In a discussion before the luncheon, Boggs talked of his history with various pitchers over the years, sharing his experiences of the “little game within the game.” He recalled how he “hit both Phil and Joe Niekro pretty hard.” Going to the books, in 27 at bats against brother Phil, Boggs had a .407 batting average with a .987 OPS. His batting average against brother Joe was easier to compute, as he went 5 for 5 against him with a home run - and an OPS of 1.600. He chuckled about giving Dave “Smoke” Stewart fits, as he not only had a batting average of .366 against him with an OPS of 1.159, but he managed to draw 17 walks off him in just 71 at bats. He had a .310 batting average against Tom Seaver and a .349 average against Jack Morris. Of pitchers who gave him problems, he said submarine pitchers used to give him fits, as he had trouble elevating the ball. He recalled how his at bats against Dan Quisenberry, against whom he had an average of .105, “resulted in just one ground ball to the third baseman after another.”

Although he had some success of Nolan Ryan.

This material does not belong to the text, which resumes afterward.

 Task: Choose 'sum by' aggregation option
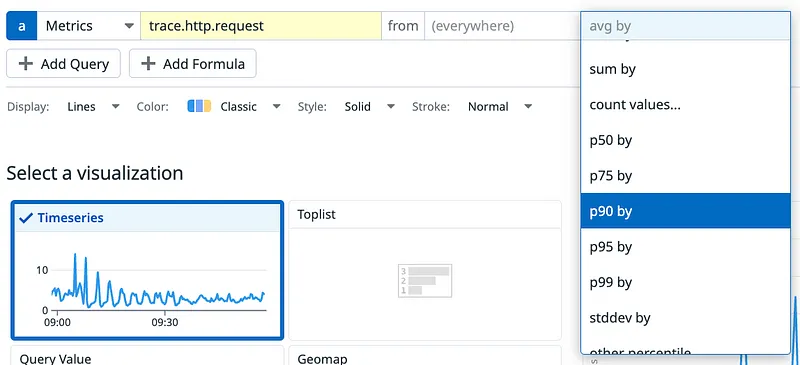click(x=685, y=69)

In only 14 times facing him, Boggs managed 4 hits and 5 walks for a batting average of .286 and an OPS of .974. However, Boggs account of the first time that he faced Ryan on April 30 of 1989, given in another interview, provides a real insight into the “little game.”

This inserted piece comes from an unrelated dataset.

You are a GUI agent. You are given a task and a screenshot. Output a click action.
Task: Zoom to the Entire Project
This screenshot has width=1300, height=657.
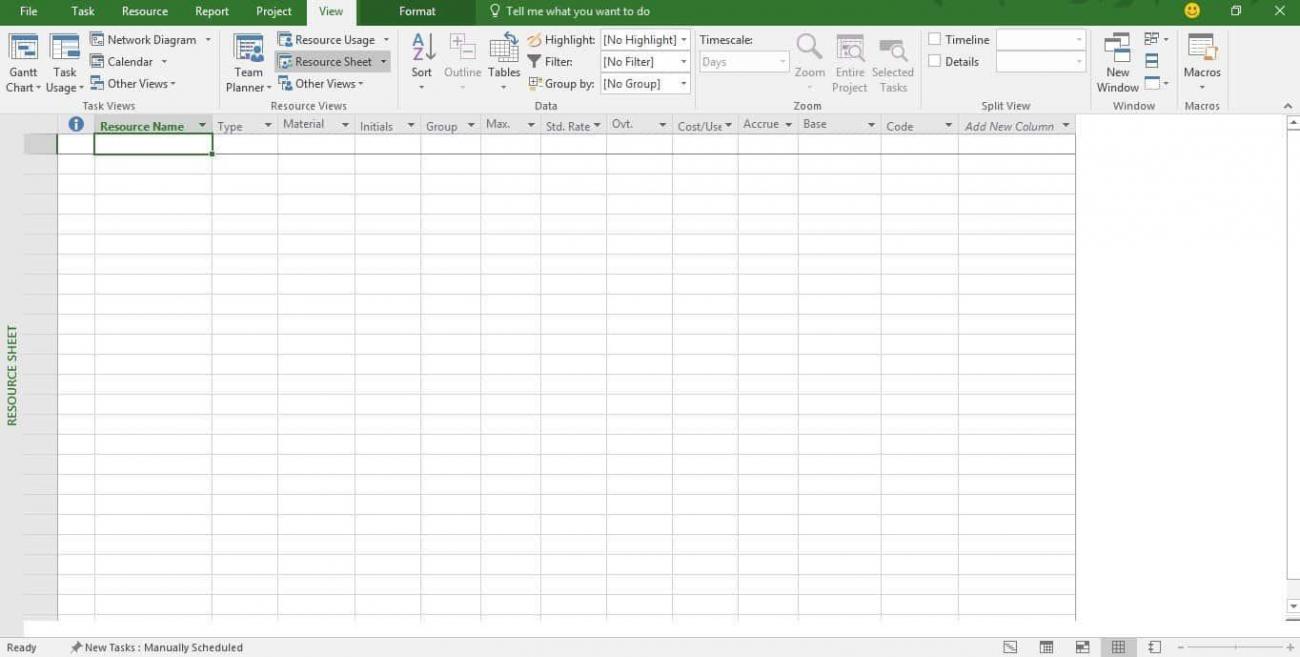coord(849,60)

Relating how the game, where the Red Sox were the visitors, was highly charged because pitching for the Red Sox was Roger Clemens. It was Ryan's first season with the Rangers, having signed as a free agent after 10 seasons with Houston. It was the first time the Red Sox had seen him in a regular season game since the 1979 season when he pitched for the Angels.

When Boggs, the leadoff hitter, stepped up to the plate, he related how he began to dig in as was his normal routine, at which point Ranger catcher Gino Petralli said, “Don't dig in against him.” Boggs stated how he ignored Petralli’s words of advice and that moments later found himself down in the dirt in the batter’s box after Ryan’s first pitch buzzed him high and inside. Choosing to ignore the same advice from Petralli on the second pitch, Boggs related how he again dug in and again was picking himself up from the dirt after being buzzed on the second pitch.

At that point, Boggs stated how he took stock of the situation, dusted himself off, and made it a point to demonstrate that indeed he was not digging in on the third pitch. Relating that Ryan usually ignored whoever the hitter was that he was facing, Boggs described what he thought was a barely perceptible nod from Ryan along with a half smile, as if to acknowledge, “Ok, young man. You got the message.” There were no more buzzing of Boggs that evening (no more digging in either on Boggs' part). He ended up that at bat being walked on four pitches and would work another walk - going 0-2, striking out on three consecutive curve balls in his next at bat, then grounding out later in the game.

The little game within the game.

Brian C. Engelhardt, Esquire, retired from BB&T’s Legal Department and is a regular contributor to The Berks Barrister and the Berks County Historical Review. He has written for a number of publications by the Society for American Baseball Research and is the author of the insightful and dynamic, “Reading’s Big League Exhibition Games.”